Take a look at this
Then have a look at this
What do you see?
If you see what I see, you see puddles of water in the impressions in the rock in the first photo, then in the second photo it looks like the water is standing up out of the rock, almost like those scattered drops of mercury that would fly across the floor if you dropped an old thermometer.
This is the same photo. First time shown to you the way I took it, and the second time with it rotated through 180 degrees. Isn’t that stunning?
By the way, these are the markings carved into rocks of the Kilmartin valley, in Scotland, in Neolithic times.


I could explain the perceptual psychology that makes that happen, but that might spoil a wonderful photo experience, so I won’t… π OK, one clue: light sources. Stunning photos and effect!
Hey Benjamin, don’t hold yourself back – I don’t think explanations diminish experiences! Go on, share your knowledge and understanding. I’d appreciate it.

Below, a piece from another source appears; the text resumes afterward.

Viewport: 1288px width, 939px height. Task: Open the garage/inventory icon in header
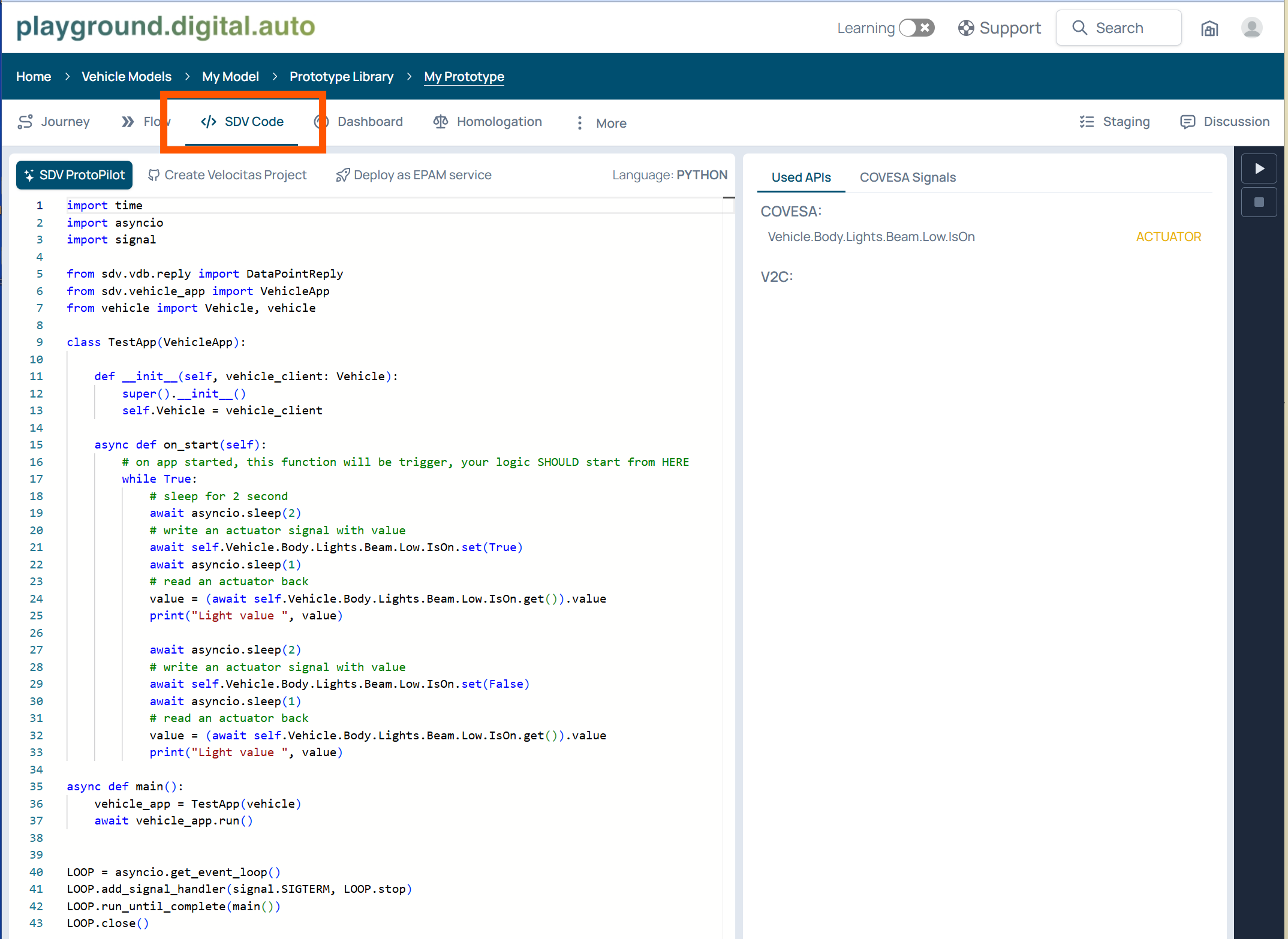pos(1209,28)
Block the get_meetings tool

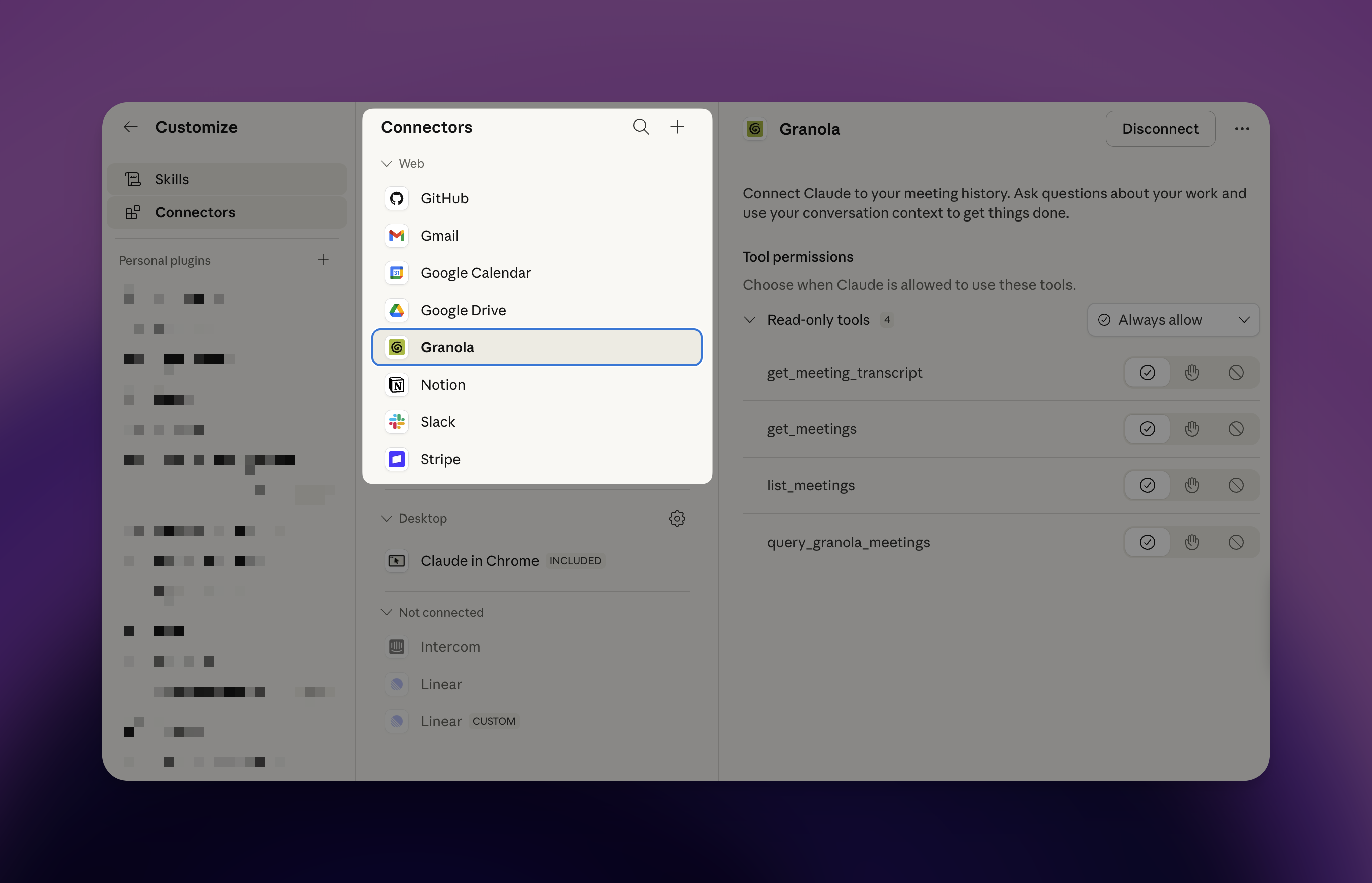pyautogui.click(x=1236, y=429)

That is so neat! Ya got me! And I should know better, having learned the technique of making things appear lifelike/3D in art class. It’s interesting how many artists have problems painting very dark complexions believably, Rowena Morrill got it right though. She used lighter colors on the image as you would normally use darker colors to get the lifelike look. I’ll see if I can find a link to her works so you can see for yourself, if I do I will comment below, so watch your spam filter.
Ok, on page one of her gallery the black Unicorn in “Unicorn and Pegasus” shows some of the technique she used.

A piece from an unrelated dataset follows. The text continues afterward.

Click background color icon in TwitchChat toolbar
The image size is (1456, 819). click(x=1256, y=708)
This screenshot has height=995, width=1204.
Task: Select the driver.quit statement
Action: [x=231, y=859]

http://www.rowenaart.com/gallery.html
But doing a Yahoo image search for “Rowena Morrill art” brought up the very image I was thinking of, the last image on page five. A dark complected serpentine mermaid, one of my very favorite images by her. I’m also fond of her portrayls of Wizards in their laboratories (and the whimsical assortment of items in the image) and cats.
http://images.search.yahoo.com/search/images?p=Rowena+Morrill+art+&y=Search&ei=UTF-8&js=1&ni=20&fr=yfp-t-471&b=81
Here is the image from the site the image search pulled up. http://www.ice-haven.com/rowena/rm19.jpg
Adding, I know the factoid about Rowena because I once owned a full set of her art collector cards, and that was a blurb written/given by the artist on one.

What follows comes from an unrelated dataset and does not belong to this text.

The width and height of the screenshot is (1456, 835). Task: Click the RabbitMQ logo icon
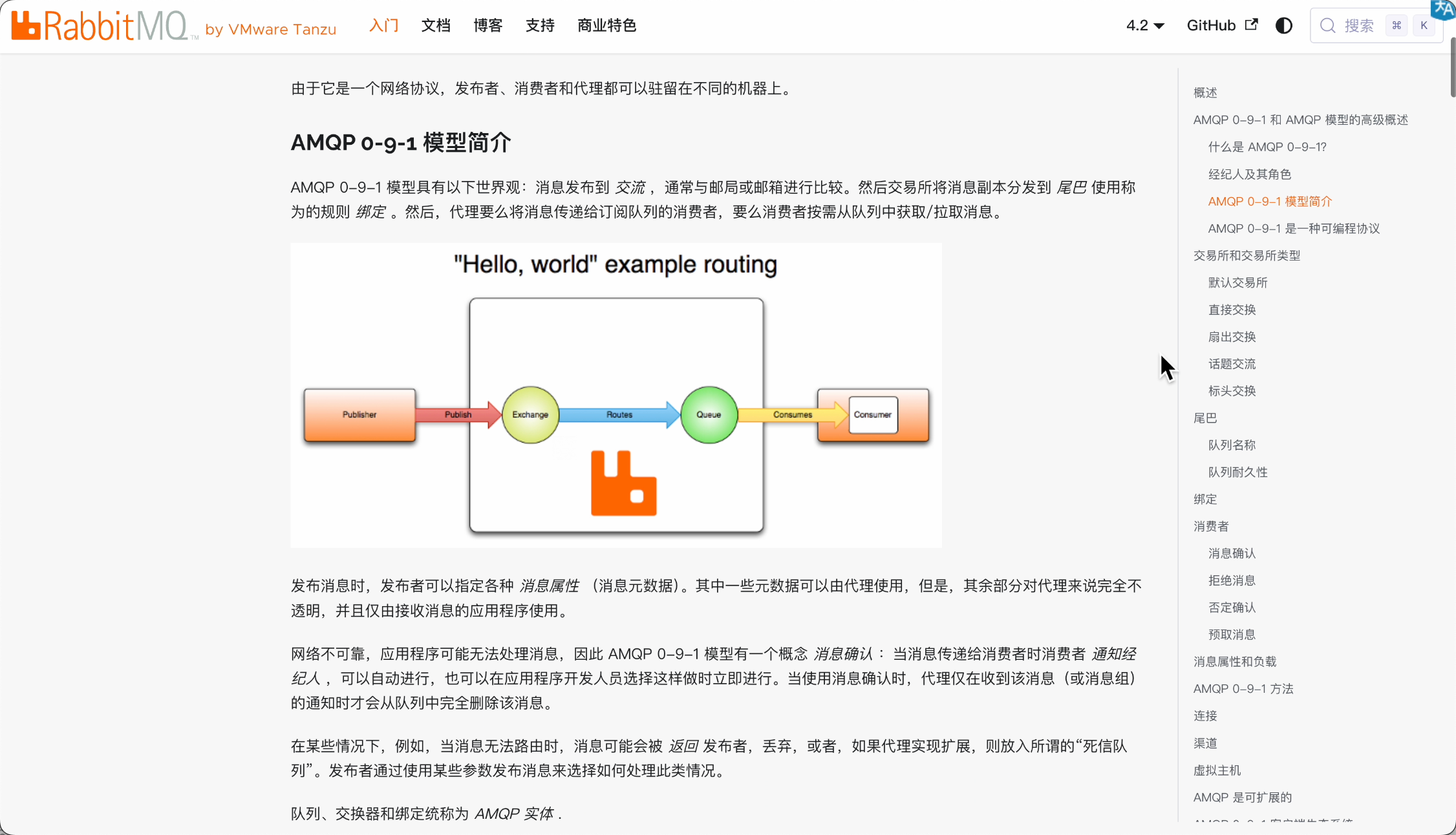(x=26, y=26)
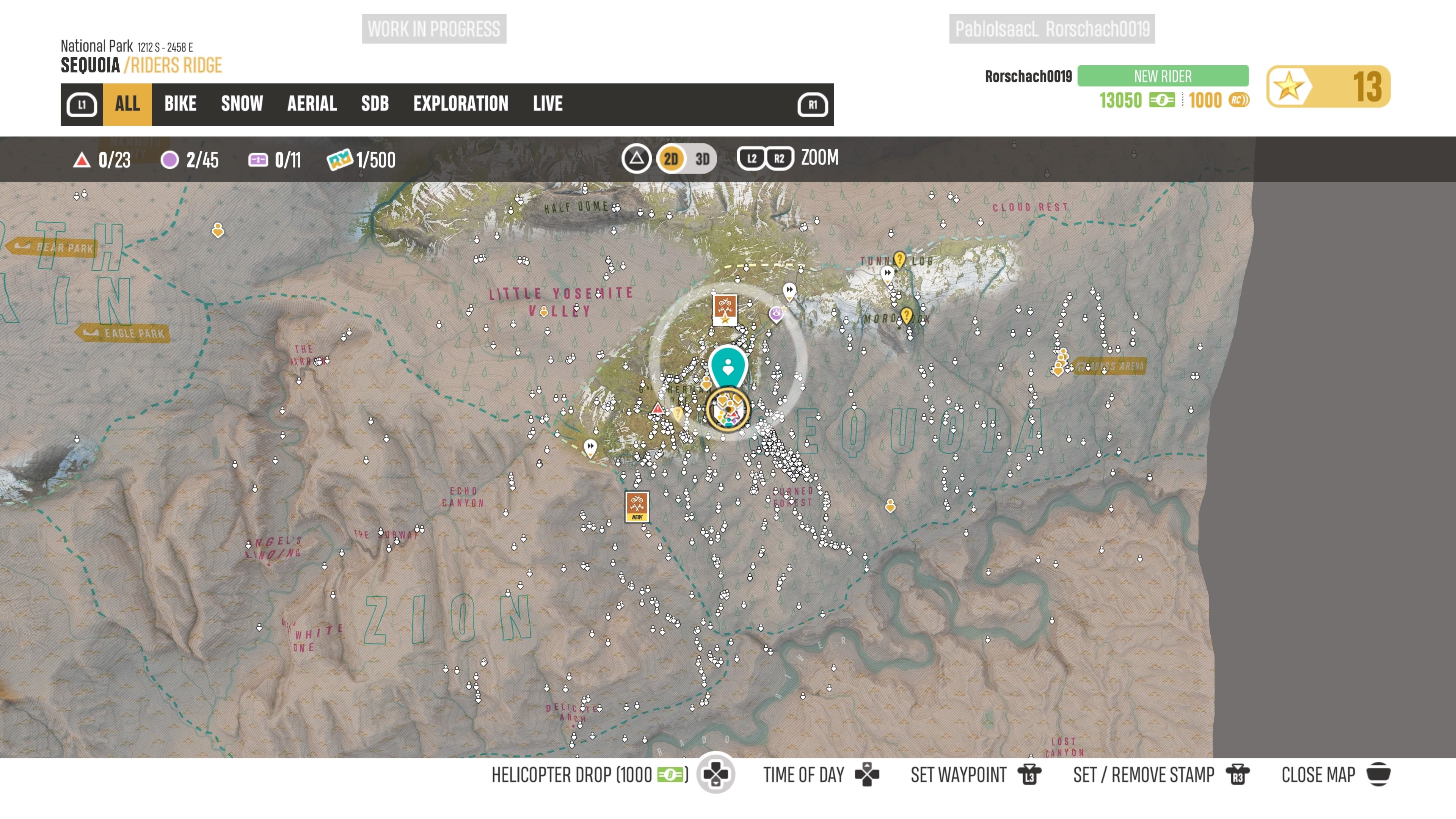
Task: Click the Helicopter Drop d-pad icon
Action: (x=715, y=774)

Ok, artist’s explanation, and I am not sure I’ll explain as well as Benjamin. But my grasp of it is, it has to do with how we percieve depth. The shadows are on the “bottom”. So, reversing the image (Because that put the highlights on the top of the image and caused us to focus on the shadows, and focusing on the shadows made percieve the depth differently.) gave us cognitive dissonance, so our mind leapt to a conclusion to make sense of things. This is why I meandered off about painting dark complexions, because in this case putting the light colors where we’d normally see dark colors is “right” and makes things more lifelike.
Also, the light source is obviously away from the camera, yet the shadows are nearest to the camera on the bottom image. So, it tricks the mind into percieving it as shading on a convex surface, not a concave one.